Dans un service de maternité, chaque minute compte. Lorsque l’hémorragie survient après l’accouchement, seule une transfusion immédiate peut sauver la patiente. À Saint-Louis, cette chaîne vitale s’est brisée.
L’hémorragie du post-partum : une urgence obstétricale mortelle
L’hémorragie du post-partum demeure l’une des principales causes de mortalité maternelle au Sénégal et dans le monde. Elle se définit par une perte sanguine supérieure à 500 millilitres après un accouchement, ou 1 000 millilitres en présence de signes de gravité. Dans un tel contexte clinique, même une perte de sang jugée modérée peut rapidement devenir fatale en l’absence de transfusion.
À Saint-Louis, des femmes sont mortes en donnant la vie. Une tragédie humaine qui met à nu la fragilité extrême de l’approvisionnement en produits sanguins, pourtant indispensables pour sécuriser les accouchements, en particulier ceux à risque.
Urgence absolue : appel à la mobilisation générale ce vendredi à l’UGB
Face à cette pénurie critique, tous les groupes sanguins sont activement recherchés. À l’heure actuelle, la banque de sang de l’hôpital régional ne dispose d’aucune poche utilisable pour répondre aux urgences.
Conscients de la gravité de la situation, la Commission sociale, en collaboration avec le CROUS et plusieurs amicales d’étudiants en santé, lance un appel solennel à la solidarité.

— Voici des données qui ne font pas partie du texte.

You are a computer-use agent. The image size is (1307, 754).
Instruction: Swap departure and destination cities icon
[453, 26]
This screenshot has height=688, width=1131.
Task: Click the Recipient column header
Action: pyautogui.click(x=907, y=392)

Une grande journée de don de sang est organisée ce vendredi 9 janvier 2026 à partir de 9 heures, sur le campus de l’Université Gaston Berger de Saint-Louis.
Les organisateurs rappellent que chaque don peut sauver une vie, celle d’une mère en détresse, d’une famille brisée par l’attente d’une poche de sang qui n’arrive pas. Ils appellent les populations de Saint-Louis et des environs à se mobiliser massivement ou, à défaut, à relayer largement cette alerte afin de provoquer un sursaut collectif immédiat.
L’objectif est sans équivoque : faire en sorte que plus aucune femme ne meure en donnant la vie dans la capitale du Nord.